Piccoli Disturbi Mentali
05/01/2006 Scritto da Pseudo

Manca qualcosa al disco d’esordio dei RumoreRosa. Non so. E’ come se ci fossero dietro possibilità/mezzi – oltre che personalità - per realizzare un lavoro dignitoso. E invece abdica sin dal primo momento ad un po(l)ppettone rockeggiante piuttosto scontato sul quale assai poco ti viene da dire.

Rispetto a quanto si riesce a cogliere fra gli undici pezzi di “Piccoli disturbi mentali”, l’offerta finisce con l’andare ad incasellarsi da sé in quel famigerato scompartimento del “saranno famosi: appena entra il singolo giusto”. E quindi i dischi sono costruiti alla ricerca di “quel” singolo giusto. Stop. Come un regalone di Natale confezionato pomposamente: lo scarti e trovi i soliti calzettoni a rombi.

I numeri per tirar fuori un lavoro che dia una spolverata ad una inesistente scena mainstream rock ci sarebbero. Tanti echi – da una certa precipitosità alla Muse alla Morissette ai Counting crows più melodici, per dire i primi - a far da ispirazione al quartetto. Ma rimangono lì, mesti e stinti.

Nonostante la stuzzicante e quasi fumettistica voce di Margot; nonostante arrangiamenti puliti, netti, precisi e alla fine divertenti; nonostante la malignità degli incisi di “Teledipendente”, “Non Smetto” o ”Come Se”. Insomma: nonostante tutto questo rimane appiccicata la patina melassoide di un approccio melodico banale, di una scrittura che non spicca certo per originalità e che produce testi secondo il paradigma “universale”. Che vadano bene per tutti: dal solito decotto argomento amoroso agli ammiccamenti o l-world di “Chi Sei” passando per la sociologia spiccia.

L’attitudine al rischio è nulla, il piglio emotivo assente.

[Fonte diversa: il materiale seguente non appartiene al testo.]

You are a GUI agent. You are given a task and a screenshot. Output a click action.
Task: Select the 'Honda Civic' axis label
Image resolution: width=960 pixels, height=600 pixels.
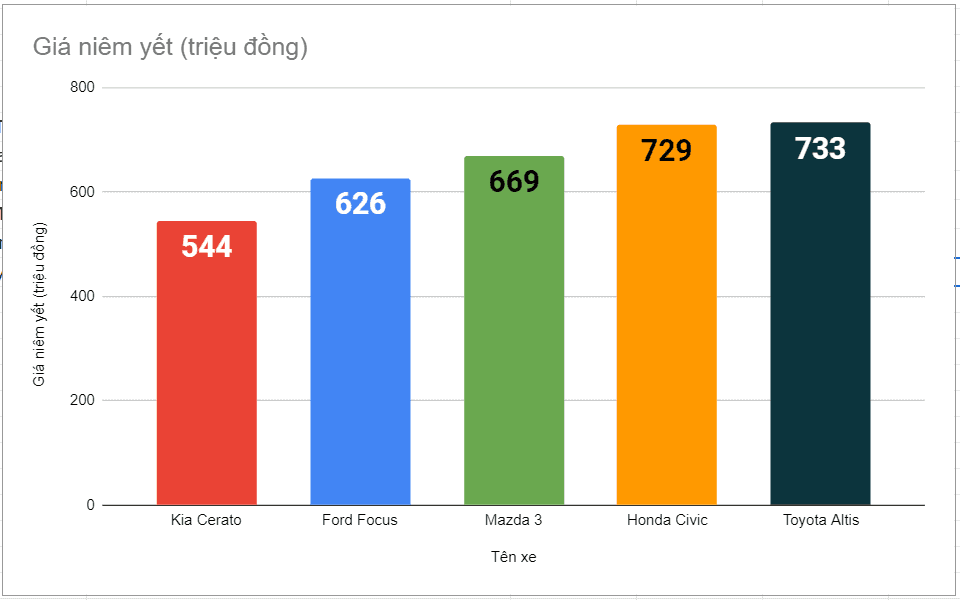tap(667, 520)
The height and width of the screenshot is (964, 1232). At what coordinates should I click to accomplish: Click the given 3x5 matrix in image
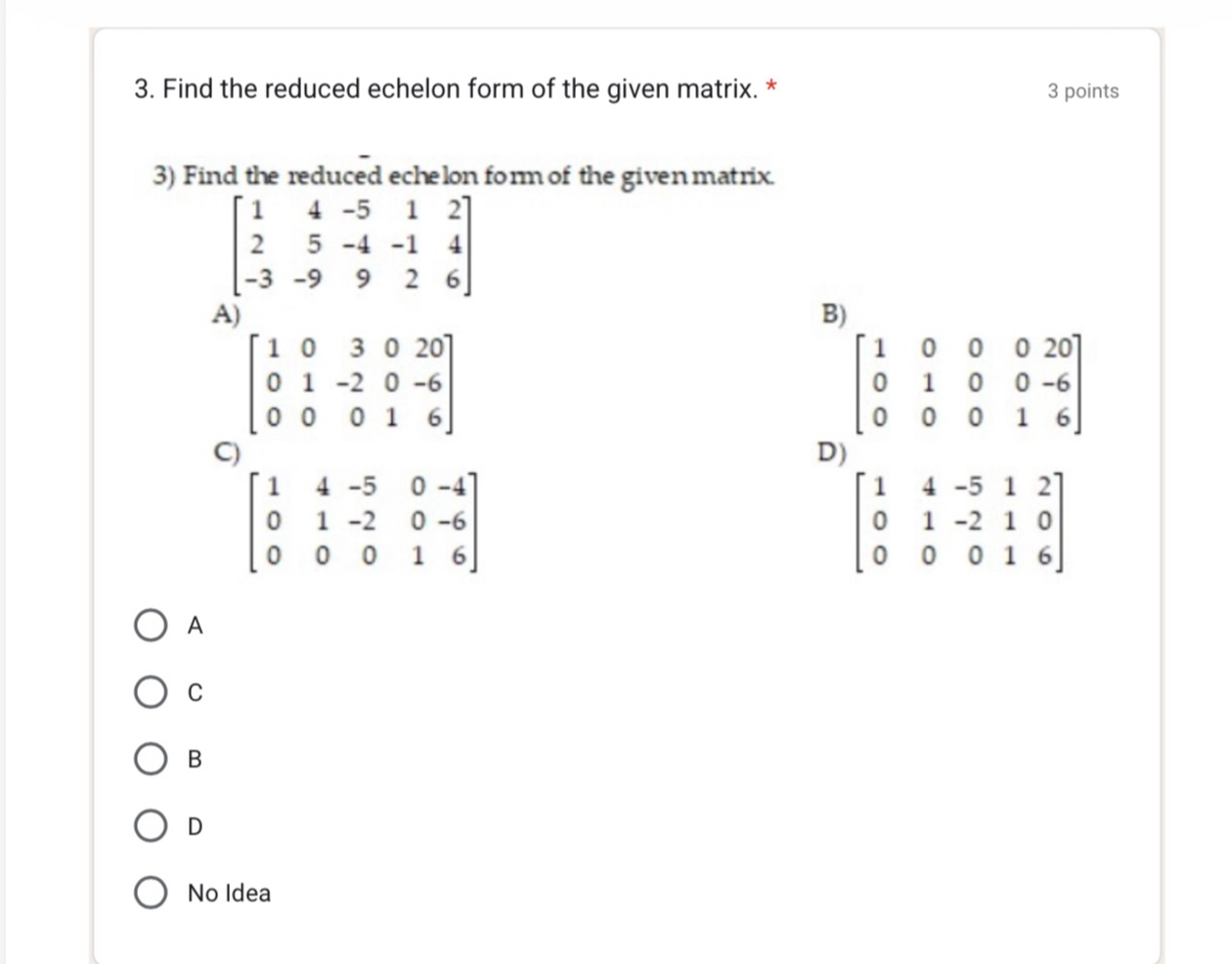click(353, 244)
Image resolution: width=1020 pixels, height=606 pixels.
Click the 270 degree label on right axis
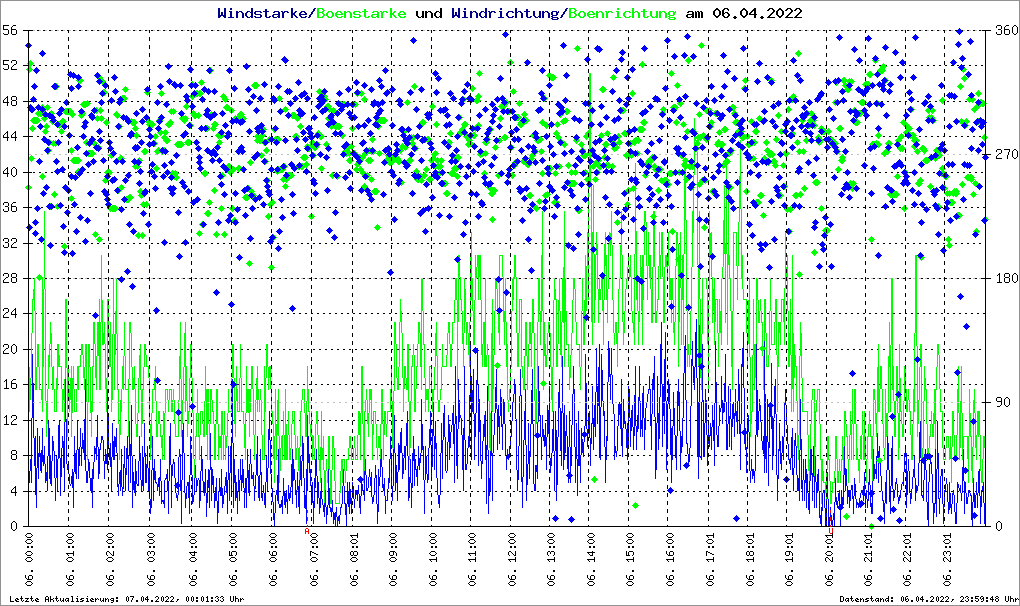click(1003, 155)
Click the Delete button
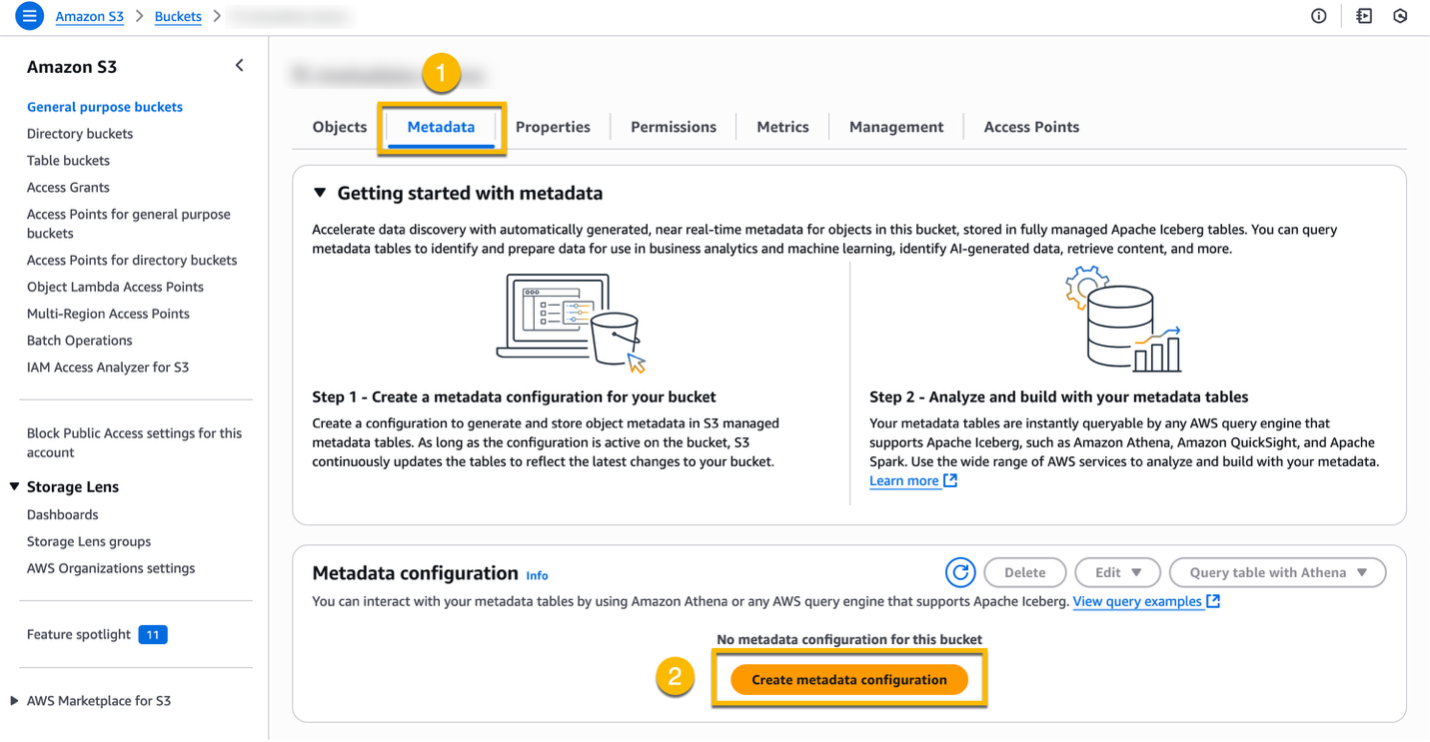1430x742 pixels. [x=1025, y=573]
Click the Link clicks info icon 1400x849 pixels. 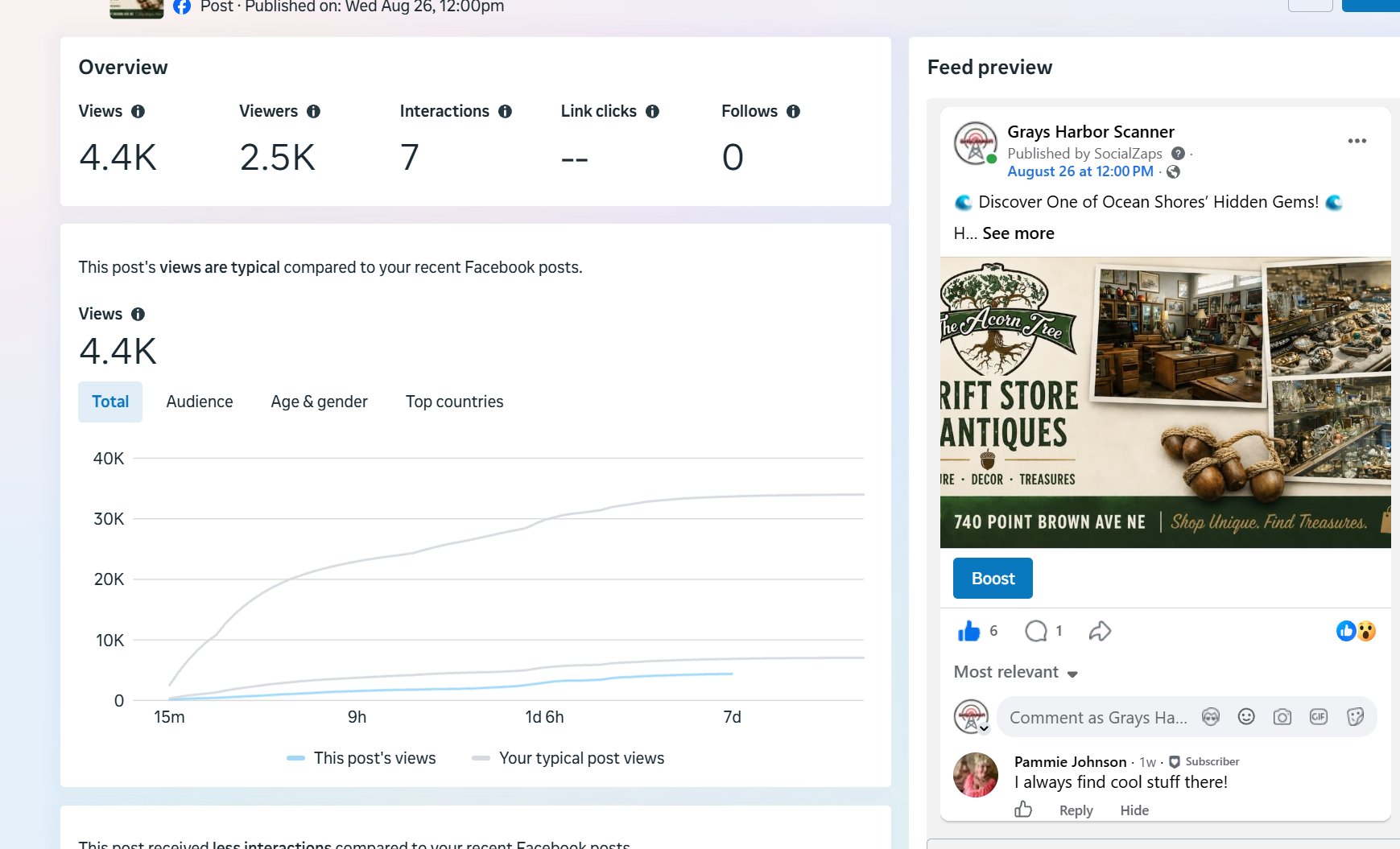coord(652,112)
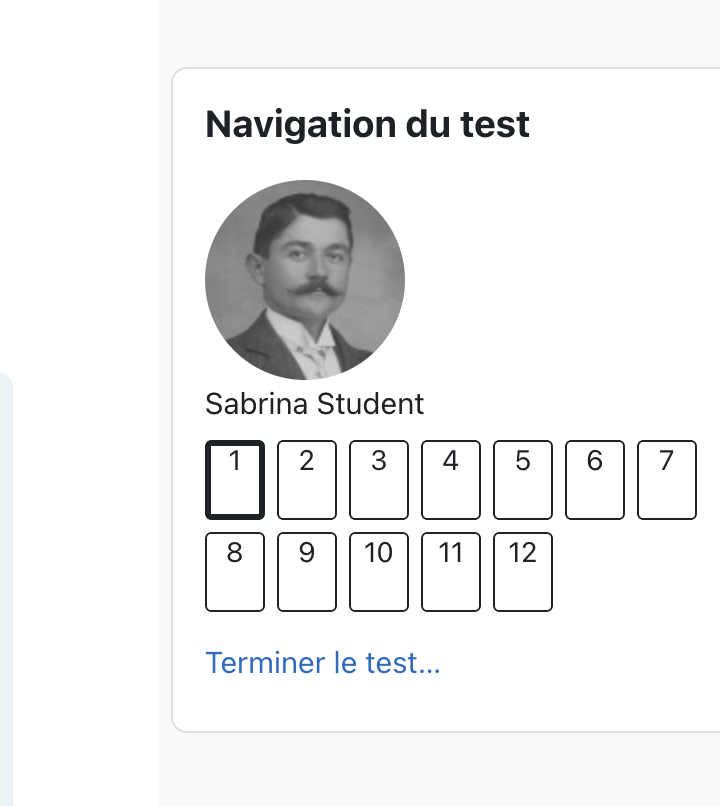Click the Navigation du test heading
This screenshot has height=806, width=720.
(x=367, y=124)
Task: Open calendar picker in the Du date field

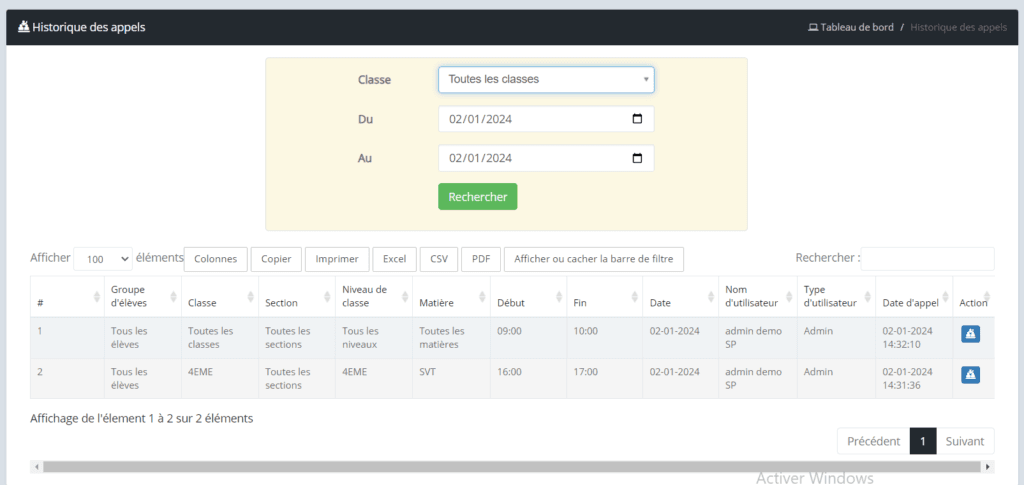Action: 637,119
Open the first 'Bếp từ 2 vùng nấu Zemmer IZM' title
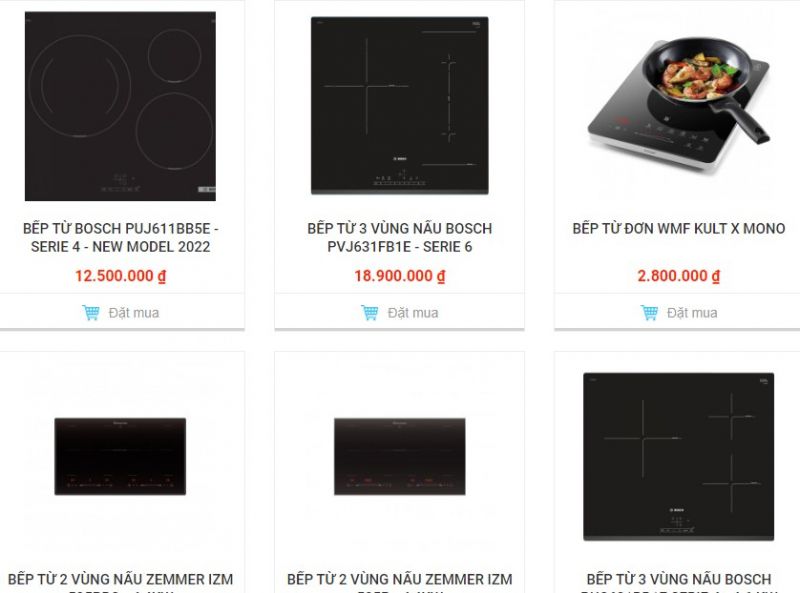The width and height of the screenshot is (800, 593). pyautogui.click(x=120, y=580)
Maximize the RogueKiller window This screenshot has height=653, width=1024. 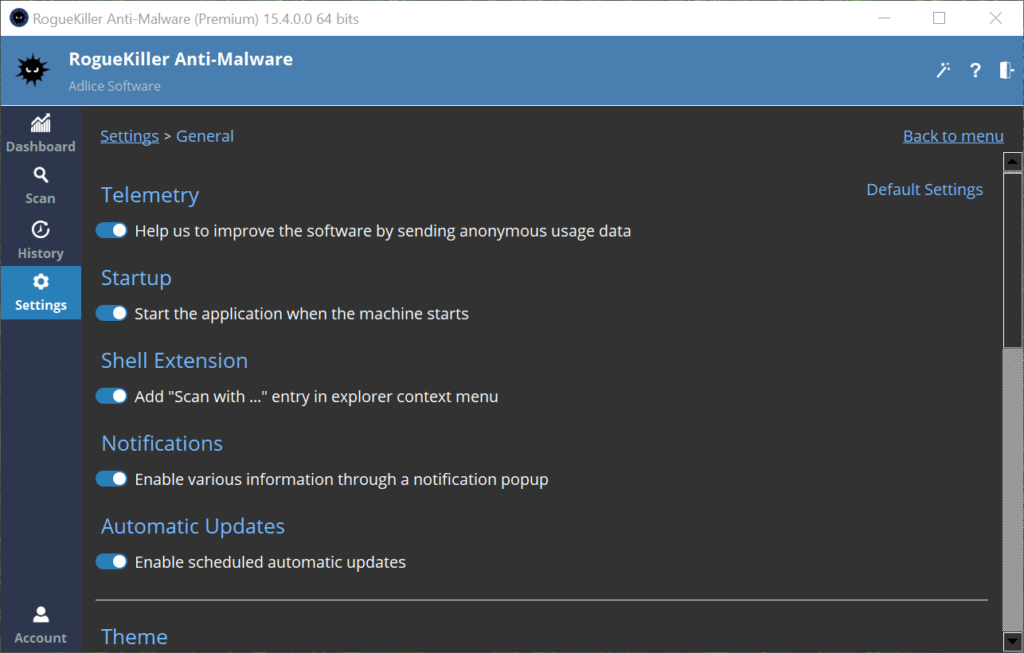click(x=939, y=18)
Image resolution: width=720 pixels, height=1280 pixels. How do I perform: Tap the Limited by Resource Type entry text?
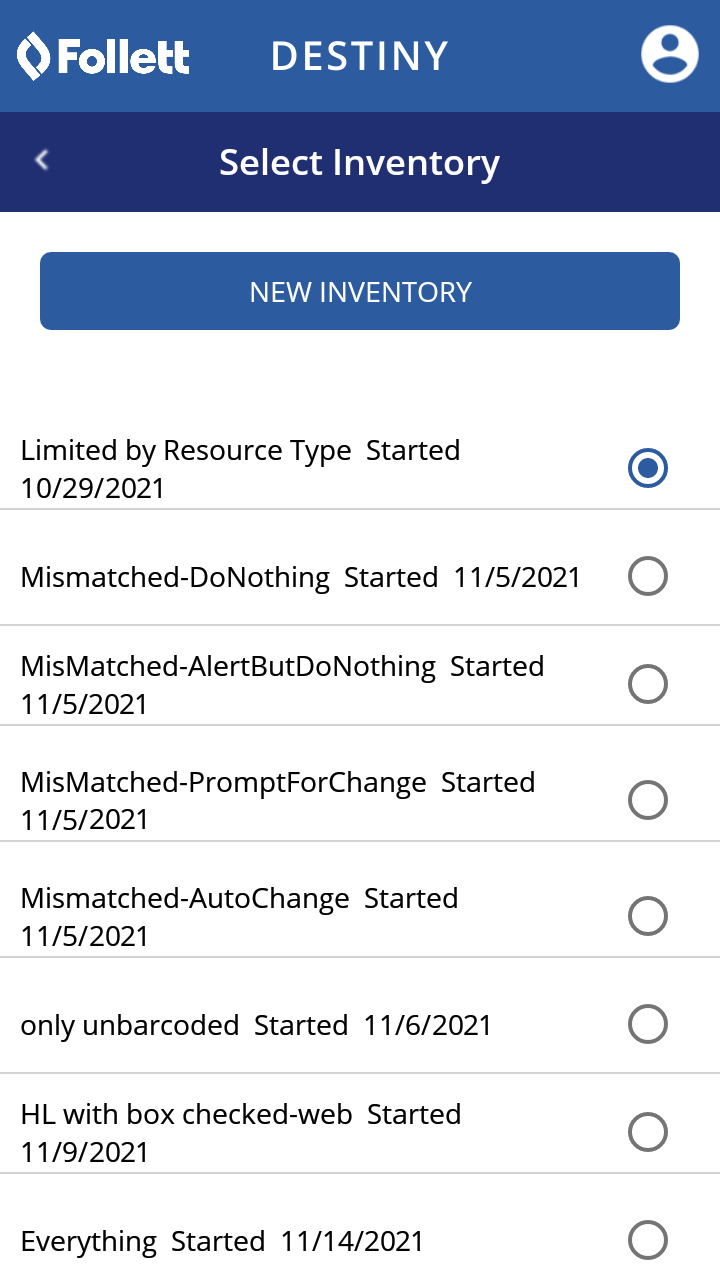click(x=240, y=468)
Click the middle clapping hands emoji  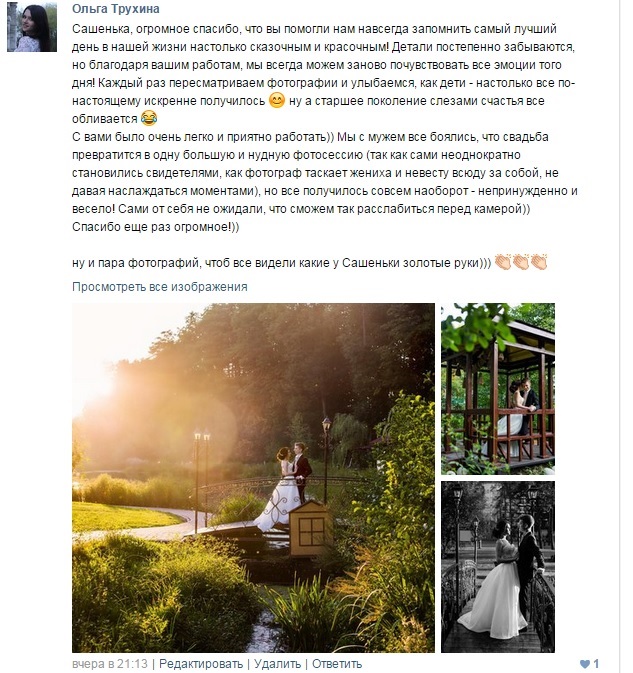[x=521, y=262]
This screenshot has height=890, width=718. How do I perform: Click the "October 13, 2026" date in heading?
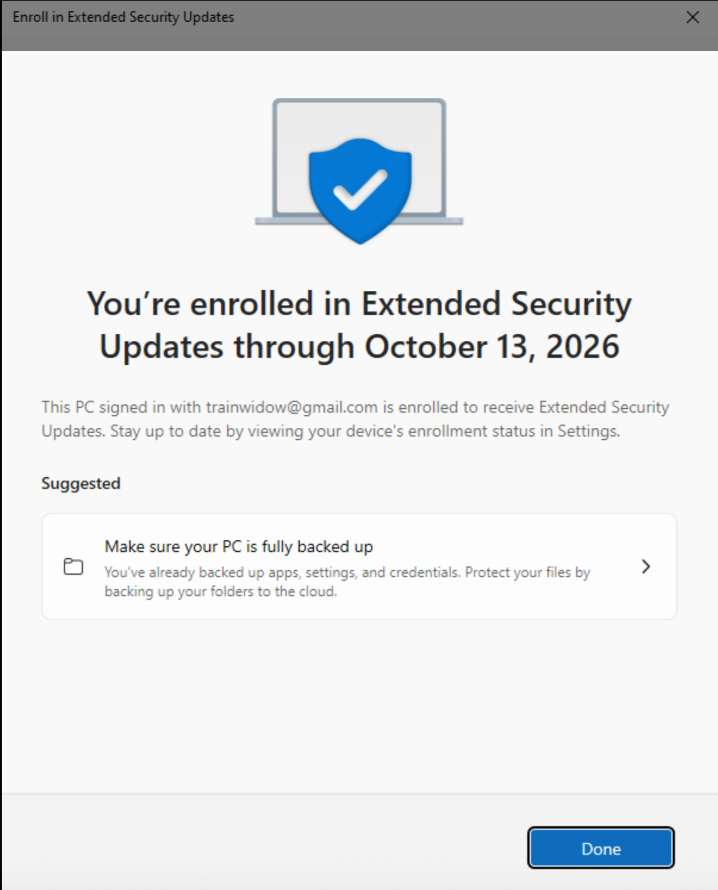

C’è un disco fatto da undici canzoni studiate nel dettaglio che non graffiano se non per quanto detto. Il che già basterebbe a segnalare quale dovrebbe essere la strada dei RumoreRosa. Meno incazzatura plastificata, più coraggio nel fare rock sulla strada di “Il Giorno Peggiore”. Che chiude il disco regalandogli una sufficienza che non viene dalla forma, su cui poco c’è da dire (anche se la sezione ritmica è troppo secca, poco invasiva) ma dalla sostanza.

Né bianca né rossa, la loro onesta musica. Di un rosa, appunto, che meriterebbe di essere un po' più spinto.